## Seite
=-=-=

Vorübergehend hat Elff alle Brücken hinter sich abgebrochen und auch die SIM-Karte aus seinem Handy entfernt. Das liest sich wie ein ironischer Kommentar auf die Debatte um Mosebachs Roman „Das Blutbuchenfest“, als dem Autor vorgeworfen wurde, dass da im an sich noch handylosen Jahr 1991, in dem der Roman spielt, in Bosnien allzu wild mobiltelefoniert werde.
Wie schon in früheren Roman – ob diese nun in Indien, Bosnien oder der Türkei angesiedelt sind – läuft Mosebach immer dann, wenn es um die archaische Gegenwelt geht, zu großer Form auf. Wirkt seine Prosa zu Beginn noch ein wenig hölzern und ins Kostbare hochgestemmt, bekommt sie hier Saft und Kraft und Sinnlichkeit, die vom Kontrast zwischen äußerer Armut und dem Reichtum seiner immer ein wenig preziösen Sprache lebt.
Mosebach liefert eine grandiose, seitenlange Schilderung der Meeresbrandung; und mit präzisem Blick erfasst er die Ökonomie einer Gesellschaft, in der die Bettler und die korrupte Polizei für die nötige Umverteilung des Geldes sorgen – auch ökonomisch ist Mogador eine Gegenwelt zum Düsseldorfer Bankermilieu. Die Geburt eines Kalbes wird so zum Ereignis, in dem das Rätsel des Lebens aufleuchtet. Wie aus einer anderen Welt gefallen blickt das Neugeborene mit glänzenden, reinen Augen in den dreckigen Stall.

=-=-=

## Gesammeltes Material
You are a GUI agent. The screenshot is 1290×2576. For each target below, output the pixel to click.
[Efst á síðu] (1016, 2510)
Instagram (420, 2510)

=-=-=

## Arbeitsauftrag
Setze den Text über Mosebachs Roman im Anschluss an seinen letzten Satz fort.

## Ergebnis
Am Ende flieht Patrick Elff erneut, diesmal zurück nach Deutschland und in sein altes Leben, das aber so nicht mehr existiert. „Jede Flucht“, das war ihm zuvor klar geworden, „ist eine Bewegung auf den Untergang zu.“
Mosebach gewinnt dieser Bewegung intensive Momente ab, gerade da, wo alles Planen und Handeln zum Stillstand kommt. Wenn zeitgleich mit „Mogador“ auch der Bagatellen-Band „Das Leben ist kurz“ erscheint, hat das allenfalls die Funktion, die Fallhöhe von großer Literatur zu publizistischer Gelegenheitsprosa zu markieren. Vielleicht war es auch ein Begrüßungsgeschenk für den von Hanser zu Rowohlt gewechselten Büchnerpreisträger. Ansonsten hätte es diesen Begleitband nicht gebraucht.